### Zu erledigende Aufgabe:
Welchen Zeitraum müssen die überprüften Recherchen laut dem Text zur Leitlinienaktualisierung abdecken?

Aktuelle Forschungsergebnisse oder Erkenntnisse aus der Versorgung können eine kurzfristige Aktualisierung von Empfehlungen einer gültigen Leitlinie notwendig machen. Darüber kann die Öffentlichkeit kurzfristig in Form eines Addendums/Amendments über die AWMF-Homepage informiert werden.

Die Aktualisierung ist am einfachsten, wenn die ursprüngliche Leitlinie systematisch erstellt wurde. Recherchen und Strategien zur Beantwortung klinisch relevanter Fragestellungen lassen sich aufbewahren und ggf. wiederverwenden. Für die Aktualisierung einer Leitlinie werden die Recherchen überprüft und ggf. angepasst und müssen dann lediglich den Zeitraum nach Herausgabe der früheren Leitlinienversion abdecken.

### Bereitgestellte Auflistung:
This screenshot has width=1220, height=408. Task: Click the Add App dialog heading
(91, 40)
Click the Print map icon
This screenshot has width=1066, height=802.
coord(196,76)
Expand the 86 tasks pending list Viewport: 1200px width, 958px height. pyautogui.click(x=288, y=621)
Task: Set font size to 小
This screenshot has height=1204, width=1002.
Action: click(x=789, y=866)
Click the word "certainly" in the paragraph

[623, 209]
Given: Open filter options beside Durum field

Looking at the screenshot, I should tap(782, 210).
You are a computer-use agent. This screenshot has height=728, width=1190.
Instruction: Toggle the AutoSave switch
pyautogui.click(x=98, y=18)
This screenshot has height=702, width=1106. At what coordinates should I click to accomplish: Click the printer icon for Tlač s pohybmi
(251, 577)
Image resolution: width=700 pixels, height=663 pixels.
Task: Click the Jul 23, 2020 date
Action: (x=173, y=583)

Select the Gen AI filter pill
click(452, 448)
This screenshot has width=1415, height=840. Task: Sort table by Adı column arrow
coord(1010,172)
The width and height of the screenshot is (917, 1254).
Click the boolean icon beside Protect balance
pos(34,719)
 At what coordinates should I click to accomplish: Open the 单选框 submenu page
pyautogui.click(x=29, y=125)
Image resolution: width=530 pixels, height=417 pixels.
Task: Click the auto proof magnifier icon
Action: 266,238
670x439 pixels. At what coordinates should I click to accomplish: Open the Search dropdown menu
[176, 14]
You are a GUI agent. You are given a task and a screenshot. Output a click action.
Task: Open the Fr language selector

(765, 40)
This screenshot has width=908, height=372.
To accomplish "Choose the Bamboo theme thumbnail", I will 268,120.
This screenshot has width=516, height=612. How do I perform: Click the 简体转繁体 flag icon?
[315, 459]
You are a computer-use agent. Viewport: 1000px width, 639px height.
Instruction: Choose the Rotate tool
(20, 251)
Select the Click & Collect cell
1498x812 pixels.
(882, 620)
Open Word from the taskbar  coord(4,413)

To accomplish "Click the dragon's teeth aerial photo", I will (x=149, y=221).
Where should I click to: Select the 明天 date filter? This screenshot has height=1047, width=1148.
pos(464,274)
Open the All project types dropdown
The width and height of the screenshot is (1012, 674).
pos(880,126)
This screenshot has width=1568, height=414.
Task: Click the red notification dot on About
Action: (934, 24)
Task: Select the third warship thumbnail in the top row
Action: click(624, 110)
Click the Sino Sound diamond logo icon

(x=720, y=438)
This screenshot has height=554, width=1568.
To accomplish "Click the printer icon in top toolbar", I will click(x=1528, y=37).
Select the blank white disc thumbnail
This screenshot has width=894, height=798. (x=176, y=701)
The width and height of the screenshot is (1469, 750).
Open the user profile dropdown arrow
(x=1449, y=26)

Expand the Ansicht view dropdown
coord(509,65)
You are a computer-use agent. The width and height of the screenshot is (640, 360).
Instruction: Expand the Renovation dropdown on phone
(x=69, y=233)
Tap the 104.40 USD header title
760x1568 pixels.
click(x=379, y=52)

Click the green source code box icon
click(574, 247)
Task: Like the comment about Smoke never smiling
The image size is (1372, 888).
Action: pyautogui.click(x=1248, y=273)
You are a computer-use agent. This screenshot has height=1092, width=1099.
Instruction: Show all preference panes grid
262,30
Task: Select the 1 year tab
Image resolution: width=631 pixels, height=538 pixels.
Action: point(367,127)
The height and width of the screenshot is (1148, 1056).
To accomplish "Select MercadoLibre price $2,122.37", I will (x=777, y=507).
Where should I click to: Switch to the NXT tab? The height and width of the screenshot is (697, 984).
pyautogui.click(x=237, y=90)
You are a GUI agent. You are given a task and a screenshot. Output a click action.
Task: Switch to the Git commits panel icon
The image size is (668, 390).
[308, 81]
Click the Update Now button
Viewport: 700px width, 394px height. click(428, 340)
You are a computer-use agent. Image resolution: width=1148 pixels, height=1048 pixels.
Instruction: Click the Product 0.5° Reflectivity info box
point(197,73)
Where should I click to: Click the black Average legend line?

### Antwort zur Aufgabe:
Lediglich den Zeitraum nach Herausgabe der früheren Leitlinienversion.